And because Mahomes conceded on those two points, it gave the Chiefs a chance to bring back Jones, a franchise-tagged pass rusher who was so weary of going-nowhere contract talks that he threatened to sit out the season. That all changed, he says, when Mahomes’ lucrative but team-friendly extension got done.
“When Pat’s deal got done, Pat texted me and said, ‘Let’s get this thing done — I left some on the table, let’s get this thing done,’ ” Jones told reporters during a conference call on Monday. “And that’s when I had the security that me and the Chiefs were going to work something out.”
When Jones said that, you could practically feel agents across the league recoil.
Left some on the table? What??? Why???
The answer is simple: because Mahomes really, really cares about his football legacy. He wants to go down as an all-time great, just like Tom Brady or Joe Montana, and maybe even go down as the greatest.
And just like Brady, who certainly “left some money on the table” during his career in New England, Mahomes prioritized that over more cold, hard cash.
Sure, Mahomes is getting paid a ton but as the greatest asset in pro football, he could have pushed it to the absolute limit. Had he done that, negotiations — which were kept very quiet — might have gotten contentious. Maybe hard feelings start to develop. And by commanding even more, it would have been even harder for the Chiefs to put a team around him like the one that just won a Super Bowl.
....................
__ACTION ITEM 1__
Could you transcribe the passage on Mahomes' contract, beginning at the words "The answer is" and stopping after "a Super Bowl."?
__ACTION ITEM 2__
Can you pick up the passage on Mahomes' contract from where it stops and continue it?
The records come from a separate source, unrelated to the text.

Saved data entries:
....................
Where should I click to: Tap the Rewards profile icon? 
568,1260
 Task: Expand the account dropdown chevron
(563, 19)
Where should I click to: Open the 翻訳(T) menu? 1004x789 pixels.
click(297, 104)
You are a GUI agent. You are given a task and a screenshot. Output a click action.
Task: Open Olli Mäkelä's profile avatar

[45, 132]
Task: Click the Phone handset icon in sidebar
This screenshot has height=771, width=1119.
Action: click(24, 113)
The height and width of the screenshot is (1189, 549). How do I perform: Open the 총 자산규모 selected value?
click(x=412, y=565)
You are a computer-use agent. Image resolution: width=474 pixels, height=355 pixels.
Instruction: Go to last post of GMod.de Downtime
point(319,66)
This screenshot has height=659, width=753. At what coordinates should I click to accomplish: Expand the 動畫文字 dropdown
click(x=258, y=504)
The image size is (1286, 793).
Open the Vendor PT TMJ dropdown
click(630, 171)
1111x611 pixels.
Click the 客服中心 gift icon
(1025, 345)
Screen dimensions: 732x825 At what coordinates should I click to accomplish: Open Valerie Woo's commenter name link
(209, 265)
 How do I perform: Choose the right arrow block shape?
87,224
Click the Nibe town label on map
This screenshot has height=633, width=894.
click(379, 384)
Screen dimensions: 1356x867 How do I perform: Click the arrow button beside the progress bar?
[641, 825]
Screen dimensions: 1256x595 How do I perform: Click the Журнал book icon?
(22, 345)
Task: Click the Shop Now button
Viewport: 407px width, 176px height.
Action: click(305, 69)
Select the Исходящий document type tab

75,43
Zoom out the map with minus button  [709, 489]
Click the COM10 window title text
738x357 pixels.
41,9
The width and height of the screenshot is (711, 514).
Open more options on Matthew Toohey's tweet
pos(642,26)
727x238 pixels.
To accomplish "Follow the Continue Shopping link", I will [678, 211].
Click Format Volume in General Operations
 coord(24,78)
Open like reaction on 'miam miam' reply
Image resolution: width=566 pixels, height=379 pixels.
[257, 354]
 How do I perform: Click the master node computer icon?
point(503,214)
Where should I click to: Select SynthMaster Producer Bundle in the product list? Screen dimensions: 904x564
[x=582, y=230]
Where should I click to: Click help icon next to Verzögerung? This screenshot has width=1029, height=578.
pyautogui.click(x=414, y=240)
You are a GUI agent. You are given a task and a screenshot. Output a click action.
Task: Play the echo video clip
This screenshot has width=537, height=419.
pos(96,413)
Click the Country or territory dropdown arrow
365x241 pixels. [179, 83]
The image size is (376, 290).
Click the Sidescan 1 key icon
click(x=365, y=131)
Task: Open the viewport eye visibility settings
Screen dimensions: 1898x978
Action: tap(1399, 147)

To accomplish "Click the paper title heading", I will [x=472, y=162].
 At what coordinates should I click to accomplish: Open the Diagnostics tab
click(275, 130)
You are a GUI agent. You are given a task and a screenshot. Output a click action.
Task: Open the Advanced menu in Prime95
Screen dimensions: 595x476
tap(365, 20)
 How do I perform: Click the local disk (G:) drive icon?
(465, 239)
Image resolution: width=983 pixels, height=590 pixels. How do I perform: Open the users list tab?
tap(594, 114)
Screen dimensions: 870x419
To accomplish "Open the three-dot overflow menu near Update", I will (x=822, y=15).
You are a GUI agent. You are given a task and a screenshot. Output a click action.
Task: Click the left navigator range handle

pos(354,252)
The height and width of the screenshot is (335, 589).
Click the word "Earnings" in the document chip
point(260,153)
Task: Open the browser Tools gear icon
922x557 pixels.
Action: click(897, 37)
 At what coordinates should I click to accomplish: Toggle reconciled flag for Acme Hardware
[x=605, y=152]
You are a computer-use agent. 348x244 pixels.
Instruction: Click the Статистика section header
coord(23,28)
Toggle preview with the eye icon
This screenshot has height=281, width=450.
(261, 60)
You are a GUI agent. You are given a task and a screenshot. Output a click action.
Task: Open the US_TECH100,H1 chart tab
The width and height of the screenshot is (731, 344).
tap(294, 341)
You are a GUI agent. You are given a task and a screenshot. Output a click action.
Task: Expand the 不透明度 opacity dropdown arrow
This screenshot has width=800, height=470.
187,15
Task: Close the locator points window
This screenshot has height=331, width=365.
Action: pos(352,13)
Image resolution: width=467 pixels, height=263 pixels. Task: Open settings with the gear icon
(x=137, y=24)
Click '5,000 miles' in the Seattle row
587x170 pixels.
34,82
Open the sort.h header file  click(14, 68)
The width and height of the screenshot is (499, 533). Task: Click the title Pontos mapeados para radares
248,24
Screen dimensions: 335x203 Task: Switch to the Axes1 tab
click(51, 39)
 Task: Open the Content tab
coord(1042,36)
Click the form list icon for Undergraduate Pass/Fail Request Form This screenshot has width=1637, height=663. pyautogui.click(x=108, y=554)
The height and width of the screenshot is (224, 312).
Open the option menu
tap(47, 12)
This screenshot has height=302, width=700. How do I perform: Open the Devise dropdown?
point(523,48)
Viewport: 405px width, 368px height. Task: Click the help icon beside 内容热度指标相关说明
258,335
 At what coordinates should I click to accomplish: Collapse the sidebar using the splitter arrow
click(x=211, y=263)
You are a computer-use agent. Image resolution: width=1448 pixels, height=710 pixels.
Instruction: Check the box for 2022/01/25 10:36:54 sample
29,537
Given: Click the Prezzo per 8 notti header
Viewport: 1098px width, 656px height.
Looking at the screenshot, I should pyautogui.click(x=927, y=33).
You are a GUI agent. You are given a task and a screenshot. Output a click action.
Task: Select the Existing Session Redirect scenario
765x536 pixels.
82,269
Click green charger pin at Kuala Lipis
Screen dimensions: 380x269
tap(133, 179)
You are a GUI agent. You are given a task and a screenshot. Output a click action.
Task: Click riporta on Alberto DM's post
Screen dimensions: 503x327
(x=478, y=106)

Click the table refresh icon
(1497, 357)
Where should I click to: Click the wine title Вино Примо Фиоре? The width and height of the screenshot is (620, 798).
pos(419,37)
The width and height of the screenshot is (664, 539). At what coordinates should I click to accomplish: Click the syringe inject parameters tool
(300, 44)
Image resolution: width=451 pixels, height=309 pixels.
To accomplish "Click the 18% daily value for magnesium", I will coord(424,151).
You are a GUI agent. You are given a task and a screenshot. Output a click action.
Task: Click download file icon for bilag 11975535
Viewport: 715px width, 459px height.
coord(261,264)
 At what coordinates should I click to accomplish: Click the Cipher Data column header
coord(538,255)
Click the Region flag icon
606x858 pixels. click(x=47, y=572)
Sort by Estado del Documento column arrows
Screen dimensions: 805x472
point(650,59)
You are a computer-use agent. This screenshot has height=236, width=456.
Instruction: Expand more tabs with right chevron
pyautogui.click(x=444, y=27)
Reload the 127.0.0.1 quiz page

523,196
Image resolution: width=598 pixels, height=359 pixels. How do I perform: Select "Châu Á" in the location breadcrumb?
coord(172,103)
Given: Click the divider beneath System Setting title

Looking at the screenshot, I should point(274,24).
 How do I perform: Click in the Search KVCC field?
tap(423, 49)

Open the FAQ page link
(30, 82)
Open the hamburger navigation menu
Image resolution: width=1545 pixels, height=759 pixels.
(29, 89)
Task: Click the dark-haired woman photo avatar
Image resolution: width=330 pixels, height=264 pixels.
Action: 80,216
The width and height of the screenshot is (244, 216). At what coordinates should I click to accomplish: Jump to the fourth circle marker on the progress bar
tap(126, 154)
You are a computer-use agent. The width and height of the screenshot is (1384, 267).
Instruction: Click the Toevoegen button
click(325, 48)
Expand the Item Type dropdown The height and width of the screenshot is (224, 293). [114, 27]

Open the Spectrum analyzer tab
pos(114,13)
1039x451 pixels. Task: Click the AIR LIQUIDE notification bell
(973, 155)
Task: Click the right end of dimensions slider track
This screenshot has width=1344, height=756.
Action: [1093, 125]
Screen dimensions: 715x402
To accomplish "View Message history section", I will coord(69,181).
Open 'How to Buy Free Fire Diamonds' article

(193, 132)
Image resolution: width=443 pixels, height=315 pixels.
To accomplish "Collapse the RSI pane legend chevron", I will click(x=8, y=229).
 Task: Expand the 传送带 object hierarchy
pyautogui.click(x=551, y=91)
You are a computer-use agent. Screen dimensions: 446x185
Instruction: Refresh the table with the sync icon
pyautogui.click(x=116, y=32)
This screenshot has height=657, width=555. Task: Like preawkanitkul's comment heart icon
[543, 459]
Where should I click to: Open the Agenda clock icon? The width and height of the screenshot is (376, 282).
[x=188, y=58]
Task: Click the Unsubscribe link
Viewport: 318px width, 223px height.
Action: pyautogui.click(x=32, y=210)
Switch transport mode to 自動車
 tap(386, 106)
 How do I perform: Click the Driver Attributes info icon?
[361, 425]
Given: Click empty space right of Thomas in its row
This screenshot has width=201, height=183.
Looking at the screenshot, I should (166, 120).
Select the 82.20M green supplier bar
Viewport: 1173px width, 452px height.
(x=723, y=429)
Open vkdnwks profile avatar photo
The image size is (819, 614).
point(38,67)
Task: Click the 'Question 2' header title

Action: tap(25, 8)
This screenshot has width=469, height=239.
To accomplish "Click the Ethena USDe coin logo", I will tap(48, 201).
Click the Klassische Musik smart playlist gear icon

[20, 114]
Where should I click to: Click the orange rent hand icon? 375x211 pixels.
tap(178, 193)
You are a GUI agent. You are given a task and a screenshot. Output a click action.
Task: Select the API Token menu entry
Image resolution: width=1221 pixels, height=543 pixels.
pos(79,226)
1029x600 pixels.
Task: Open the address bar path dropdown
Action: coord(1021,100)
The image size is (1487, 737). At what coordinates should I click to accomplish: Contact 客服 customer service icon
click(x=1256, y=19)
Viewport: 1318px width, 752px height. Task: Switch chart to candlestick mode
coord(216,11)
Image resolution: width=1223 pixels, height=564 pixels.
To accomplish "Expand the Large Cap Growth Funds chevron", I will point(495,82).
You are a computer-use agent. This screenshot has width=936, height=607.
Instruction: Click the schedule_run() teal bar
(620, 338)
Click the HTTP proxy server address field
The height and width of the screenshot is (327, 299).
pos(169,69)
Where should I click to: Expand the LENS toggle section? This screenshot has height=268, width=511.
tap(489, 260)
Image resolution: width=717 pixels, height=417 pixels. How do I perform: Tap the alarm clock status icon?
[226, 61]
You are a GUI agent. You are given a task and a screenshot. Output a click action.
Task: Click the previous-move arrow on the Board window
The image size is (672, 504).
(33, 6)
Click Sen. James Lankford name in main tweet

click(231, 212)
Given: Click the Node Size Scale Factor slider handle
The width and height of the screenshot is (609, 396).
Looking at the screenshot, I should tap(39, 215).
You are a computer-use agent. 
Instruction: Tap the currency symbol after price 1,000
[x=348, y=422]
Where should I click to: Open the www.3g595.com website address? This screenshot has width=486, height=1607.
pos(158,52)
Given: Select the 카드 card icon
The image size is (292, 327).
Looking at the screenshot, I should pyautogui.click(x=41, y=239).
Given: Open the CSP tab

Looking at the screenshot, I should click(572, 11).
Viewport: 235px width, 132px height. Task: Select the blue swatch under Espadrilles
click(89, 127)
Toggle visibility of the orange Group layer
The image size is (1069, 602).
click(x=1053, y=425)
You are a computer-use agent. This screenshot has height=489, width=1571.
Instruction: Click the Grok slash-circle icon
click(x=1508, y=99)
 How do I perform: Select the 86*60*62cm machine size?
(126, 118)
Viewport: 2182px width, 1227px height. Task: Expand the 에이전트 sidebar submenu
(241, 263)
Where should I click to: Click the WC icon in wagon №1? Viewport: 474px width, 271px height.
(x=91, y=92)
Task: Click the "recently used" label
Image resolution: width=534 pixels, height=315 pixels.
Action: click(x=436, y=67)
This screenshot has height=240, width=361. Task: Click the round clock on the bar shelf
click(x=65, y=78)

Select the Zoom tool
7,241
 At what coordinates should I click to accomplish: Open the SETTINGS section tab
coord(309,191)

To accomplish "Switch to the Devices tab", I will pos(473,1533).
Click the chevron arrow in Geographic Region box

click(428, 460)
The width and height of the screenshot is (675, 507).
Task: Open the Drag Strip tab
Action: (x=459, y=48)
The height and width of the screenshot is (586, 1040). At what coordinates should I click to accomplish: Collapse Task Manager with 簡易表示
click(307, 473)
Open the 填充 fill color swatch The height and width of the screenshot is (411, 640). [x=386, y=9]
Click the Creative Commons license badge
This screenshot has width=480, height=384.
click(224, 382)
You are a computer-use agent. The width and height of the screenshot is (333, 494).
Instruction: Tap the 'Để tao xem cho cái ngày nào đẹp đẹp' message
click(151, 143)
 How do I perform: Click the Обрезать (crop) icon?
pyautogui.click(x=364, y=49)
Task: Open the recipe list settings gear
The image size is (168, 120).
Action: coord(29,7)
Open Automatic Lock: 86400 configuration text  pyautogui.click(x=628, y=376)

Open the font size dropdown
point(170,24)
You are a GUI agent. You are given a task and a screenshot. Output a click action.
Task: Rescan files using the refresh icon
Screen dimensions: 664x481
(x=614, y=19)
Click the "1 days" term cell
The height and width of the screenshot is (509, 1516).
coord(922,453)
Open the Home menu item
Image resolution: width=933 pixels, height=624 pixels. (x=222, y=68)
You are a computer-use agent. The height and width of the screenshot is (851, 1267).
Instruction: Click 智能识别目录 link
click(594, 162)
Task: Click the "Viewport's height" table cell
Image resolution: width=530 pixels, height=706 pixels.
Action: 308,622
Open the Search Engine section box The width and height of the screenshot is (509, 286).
....................
__ANSWER SECTION 1__
The answer is simple: because Mahomes really, really cares about his football legacy. He wants to go down as an all-time great, just like Tom Brady or Joe Montana, and maybe even go down as the greatest.
And just like Brady, who certainly “left some money on the table” during his career in New England, Mahomes prioritized that over more cold, hard cash.
Sure, Mahomes is getting paid a ton but as the greatest asset in pro football, he could have pushed it to the absolute limit. Had he done that, negotiations — which were kept very quiet — might have gotten contentious. Maybe hard feelings start to develop. And by commanding even more, it would have been even harder for the Chiefs to put a team around him like the one that just won a Super Bowl.

__ANSWER SECTION 2__
Yet, that was a no-go for Mahomes, who is betting that he has everything in place to make a run at multiple rings. Hall of Fame coach? Check. Well-run organization? Check. Cap flexibility in the future to do so? You bet. Brady and the Patriots had many of the same things going for them, and while Brady is now a Tampa Bay Buccaneer, he won six rings in New England first.
Mahomes isn’t the only one deeming the sacrifice worth it to chase multiple titles, either. During a radio interview Monday afternoon on KCSP 610 Sports Radio, Jones said he plans on winning “five-plus rings” in Kansas City.
It’s a bold belief, the type you better have if you’re a player in an extremely violent game who chooses to take less after not really pushing the envelope in negotiations.
“For me, it was the understanding that me and Pat have,” said Jones, who took a deal with zero signing bonus money to stay with the Chiefs. “We want to create a dynasty in Kansas City. We both have the same goal, create a dynasty and build something special.
“In Kansas City, playing for Coach [Andy] Reid and all of the talent that we have, we all have the same mindset. We want to keep this team together, so whatever we have to do to make sure that we stay together, then we should come together and do that.”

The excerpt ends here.